До прихода царя здешняя жизнь поддерживалась за счёт двух источников воды, выходивших на поверхность. Однако теперь они оказались на территории дворца. О сравнительно неплохой жизни напоминали засыхающие смоковницы, что показывались между хижинами то здесь, то там. Возле одной из смоковниц, старой и одинокой, лежал каменный топор, забытый строителями. Им было приказано срубить неприглядные, растущие где попало деревья. А те словно чувствовали, что их время ушло, и увядали сами собой. Оставшимся в Гиве жителям разрешили вырыть только один новый колодец.
Царь, должно быть, хотел снести всё старое и выстроить вокруг дворца новый город. За чертой домов бедноты, через пустырь, чернела груда камней и нечто, похожее на длинную яму. Ров? Вероятно, там планировалось возвести часть стены или городские ворота.
Давиду казалось, что дорога сюда, включая путь через пустыню, длилась целую вечность. Двое мечников шли впереди, и ещё двое сзади, изредка подталкивая молодого пастуха вперёд.
Стражник неосторожно задел висящую на спине Давида большую изогнутую в трёх местах флейту. Тот обернулся, послав мечнику укор своим взглядом, однако получил ещё один тычок.

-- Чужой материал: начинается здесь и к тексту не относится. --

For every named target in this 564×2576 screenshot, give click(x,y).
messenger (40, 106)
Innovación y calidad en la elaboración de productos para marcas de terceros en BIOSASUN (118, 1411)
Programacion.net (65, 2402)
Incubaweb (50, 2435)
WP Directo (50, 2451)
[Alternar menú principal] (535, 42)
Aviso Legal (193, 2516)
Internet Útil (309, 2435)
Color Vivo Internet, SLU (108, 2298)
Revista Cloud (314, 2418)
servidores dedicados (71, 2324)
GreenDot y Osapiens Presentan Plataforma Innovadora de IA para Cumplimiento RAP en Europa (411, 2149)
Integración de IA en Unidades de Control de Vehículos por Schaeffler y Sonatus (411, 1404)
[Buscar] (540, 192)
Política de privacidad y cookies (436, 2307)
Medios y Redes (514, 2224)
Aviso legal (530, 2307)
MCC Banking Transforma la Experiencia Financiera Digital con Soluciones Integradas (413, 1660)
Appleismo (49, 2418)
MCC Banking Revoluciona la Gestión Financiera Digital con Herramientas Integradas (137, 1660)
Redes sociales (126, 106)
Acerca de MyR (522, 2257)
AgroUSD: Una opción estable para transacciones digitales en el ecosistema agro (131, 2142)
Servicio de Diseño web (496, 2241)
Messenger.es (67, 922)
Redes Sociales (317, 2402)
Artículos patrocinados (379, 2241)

Стражники не принимали Давида всерьёз – безбородого белокурого юношу с красивым и немного женственным лицом. Носящего вместо оружия необычную дудку.[12]
Пастуху не понравился взгляд охранника. Глаза, полные темнотой… ничем. Впрочем, это могло только привидеться – из-за тени на глазах стражника, куда не попадал лунный свет.
Как раз в этот момент всколыхнулся полог на дверном проёме ближайшей хижины. Кто-то захотел выглянуть на улицу, но, испугавшись стражи, передумал. На улицу пролилось немного рыжего света от домашней масляной лампы. Полог прекратил колыхаться, и свет исчез. Конвой продолжил движение под большой луной.
Давиду становилось не по себе. Всё время, пока они петляли по узким улочкам, его не покидало ощущение, будто за ним следят. Из-за крыш, из темноты. Но когда он оборачивался туда, то никого не мог увидеть, он лишь рисковал получить ещё один тычок оружием в спину. Тишину прерывали лай бездомного пса, да шёпот ветра над низкими крышами, на грани восприятия. Синеватый при свете луны песок будто проглатывал звуки шагов, сандалии опускались в него практически бесшумно. Люди не то чтобы двигались, а плыли вперёд как тени.
Несколько раз в промежутках между мазанками показывались кипарисовые стены строящегося храма, а также возведённая каменная башня-тюрьма. Очевидно, они приближались ко дворцу. Тесные и кривые переулки неожиданно превратились в почти прямую дорогу, с глубокой колеёй в грунте – два ряда мазанок по сторонам оказались снесены. Вместо них на земле лежали каменные блоки под строительство приличных домов для приближённых царя. Здесь оставлялось место под внутренние дворики и будущие сады.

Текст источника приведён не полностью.